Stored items
=== Section Start ===

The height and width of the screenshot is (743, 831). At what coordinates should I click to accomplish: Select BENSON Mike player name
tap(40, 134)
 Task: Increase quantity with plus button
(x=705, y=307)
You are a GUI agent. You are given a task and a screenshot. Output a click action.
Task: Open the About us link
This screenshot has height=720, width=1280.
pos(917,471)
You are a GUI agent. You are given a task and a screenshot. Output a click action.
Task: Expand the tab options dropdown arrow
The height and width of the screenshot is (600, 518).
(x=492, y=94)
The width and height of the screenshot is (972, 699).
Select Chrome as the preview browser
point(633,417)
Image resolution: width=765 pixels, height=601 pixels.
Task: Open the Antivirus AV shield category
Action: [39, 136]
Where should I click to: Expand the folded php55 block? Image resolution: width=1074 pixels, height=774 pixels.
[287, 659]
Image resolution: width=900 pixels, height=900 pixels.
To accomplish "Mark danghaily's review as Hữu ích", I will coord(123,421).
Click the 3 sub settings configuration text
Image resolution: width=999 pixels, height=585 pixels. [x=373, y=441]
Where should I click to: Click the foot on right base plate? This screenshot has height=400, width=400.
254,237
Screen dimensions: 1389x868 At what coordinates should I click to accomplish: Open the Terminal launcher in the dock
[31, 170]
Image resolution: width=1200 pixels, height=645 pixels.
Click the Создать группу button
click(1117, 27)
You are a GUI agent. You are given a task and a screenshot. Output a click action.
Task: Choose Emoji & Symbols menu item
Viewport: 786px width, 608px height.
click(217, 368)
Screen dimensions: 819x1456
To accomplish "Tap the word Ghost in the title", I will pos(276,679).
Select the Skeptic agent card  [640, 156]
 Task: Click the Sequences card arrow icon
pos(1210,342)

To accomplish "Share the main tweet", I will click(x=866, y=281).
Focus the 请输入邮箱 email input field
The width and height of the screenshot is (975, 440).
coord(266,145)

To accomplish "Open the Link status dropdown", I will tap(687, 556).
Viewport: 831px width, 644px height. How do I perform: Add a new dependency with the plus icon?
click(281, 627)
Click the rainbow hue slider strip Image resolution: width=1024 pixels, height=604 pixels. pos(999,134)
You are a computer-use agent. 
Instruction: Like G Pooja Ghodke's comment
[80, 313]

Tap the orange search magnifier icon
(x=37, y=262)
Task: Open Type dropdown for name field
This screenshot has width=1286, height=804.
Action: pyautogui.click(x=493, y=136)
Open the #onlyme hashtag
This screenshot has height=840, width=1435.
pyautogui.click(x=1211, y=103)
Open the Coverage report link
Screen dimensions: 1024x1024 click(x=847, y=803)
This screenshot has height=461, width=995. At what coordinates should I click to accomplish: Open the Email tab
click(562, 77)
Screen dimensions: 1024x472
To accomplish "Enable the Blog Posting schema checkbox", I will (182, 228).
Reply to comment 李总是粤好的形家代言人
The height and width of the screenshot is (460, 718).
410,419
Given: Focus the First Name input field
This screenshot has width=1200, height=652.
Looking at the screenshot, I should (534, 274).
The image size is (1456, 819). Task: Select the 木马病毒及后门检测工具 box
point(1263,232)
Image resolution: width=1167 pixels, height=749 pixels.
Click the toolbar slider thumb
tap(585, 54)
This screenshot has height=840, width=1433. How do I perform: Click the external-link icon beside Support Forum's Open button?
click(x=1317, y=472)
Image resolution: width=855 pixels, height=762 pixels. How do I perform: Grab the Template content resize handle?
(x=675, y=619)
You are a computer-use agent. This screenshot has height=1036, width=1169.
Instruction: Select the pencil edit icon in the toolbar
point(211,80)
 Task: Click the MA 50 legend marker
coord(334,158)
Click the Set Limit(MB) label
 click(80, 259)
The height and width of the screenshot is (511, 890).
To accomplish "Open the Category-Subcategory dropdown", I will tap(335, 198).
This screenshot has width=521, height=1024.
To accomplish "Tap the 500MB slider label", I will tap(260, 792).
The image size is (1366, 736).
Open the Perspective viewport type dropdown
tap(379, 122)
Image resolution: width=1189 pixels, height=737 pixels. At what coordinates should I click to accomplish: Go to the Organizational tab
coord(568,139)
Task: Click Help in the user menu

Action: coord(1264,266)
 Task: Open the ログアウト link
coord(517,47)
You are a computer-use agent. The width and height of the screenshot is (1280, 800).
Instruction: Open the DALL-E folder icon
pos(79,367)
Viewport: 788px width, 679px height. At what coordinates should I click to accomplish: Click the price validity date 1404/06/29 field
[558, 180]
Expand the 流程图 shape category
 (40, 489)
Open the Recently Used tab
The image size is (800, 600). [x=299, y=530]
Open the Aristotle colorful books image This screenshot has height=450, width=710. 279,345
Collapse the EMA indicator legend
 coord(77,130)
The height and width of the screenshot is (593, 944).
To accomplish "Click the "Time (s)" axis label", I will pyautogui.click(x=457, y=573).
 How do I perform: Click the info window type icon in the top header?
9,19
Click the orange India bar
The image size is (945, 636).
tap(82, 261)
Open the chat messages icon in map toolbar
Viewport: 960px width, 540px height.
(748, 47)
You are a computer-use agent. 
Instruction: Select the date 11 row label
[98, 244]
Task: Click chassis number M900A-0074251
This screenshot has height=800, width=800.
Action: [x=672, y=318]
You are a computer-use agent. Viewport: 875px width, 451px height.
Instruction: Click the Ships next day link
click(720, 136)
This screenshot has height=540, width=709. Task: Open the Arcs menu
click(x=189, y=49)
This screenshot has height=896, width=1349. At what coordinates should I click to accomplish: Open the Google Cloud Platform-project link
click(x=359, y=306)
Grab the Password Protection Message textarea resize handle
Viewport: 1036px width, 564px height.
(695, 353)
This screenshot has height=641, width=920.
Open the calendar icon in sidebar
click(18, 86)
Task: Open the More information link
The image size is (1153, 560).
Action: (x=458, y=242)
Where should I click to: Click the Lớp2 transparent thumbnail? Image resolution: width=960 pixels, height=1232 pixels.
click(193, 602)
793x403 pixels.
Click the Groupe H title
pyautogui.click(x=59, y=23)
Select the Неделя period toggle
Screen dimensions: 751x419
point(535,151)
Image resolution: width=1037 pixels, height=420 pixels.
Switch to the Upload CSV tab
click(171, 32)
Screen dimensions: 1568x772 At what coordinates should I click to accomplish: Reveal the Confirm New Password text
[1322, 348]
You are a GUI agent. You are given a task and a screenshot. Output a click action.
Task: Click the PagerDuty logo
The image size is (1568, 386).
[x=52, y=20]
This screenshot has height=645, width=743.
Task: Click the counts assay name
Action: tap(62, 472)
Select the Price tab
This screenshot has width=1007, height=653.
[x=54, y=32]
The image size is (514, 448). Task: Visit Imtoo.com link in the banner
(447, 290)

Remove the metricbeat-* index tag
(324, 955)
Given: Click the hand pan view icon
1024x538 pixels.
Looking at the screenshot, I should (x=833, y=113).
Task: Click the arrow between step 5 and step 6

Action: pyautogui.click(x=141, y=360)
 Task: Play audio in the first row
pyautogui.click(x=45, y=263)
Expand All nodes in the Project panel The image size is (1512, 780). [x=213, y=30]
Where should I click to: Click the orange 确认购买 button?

=== Section End ===

## What to work on
Please copy the lines above from the line with "Select the Неделя period toggle" up to and including the line with "Task: Click the PagerDuty logo", exactly as written and with nothing else.

## Answer
Select the Неделя period toggle
Screen dimensions: 751x419
point(535,151)
Image resolution: width=1037 pixels, height=420 pixels.
Switch to the Upload CSV tab
click(171, 32)
Screen dimensions: 1568x772 At what coordinates should I click to accomplish: Reveal the Confirm New Password text
[1322, 348]
You are a GUI agent. You are given a task and a screenshot. Output a click action.
Task: Click the PagerDuty logo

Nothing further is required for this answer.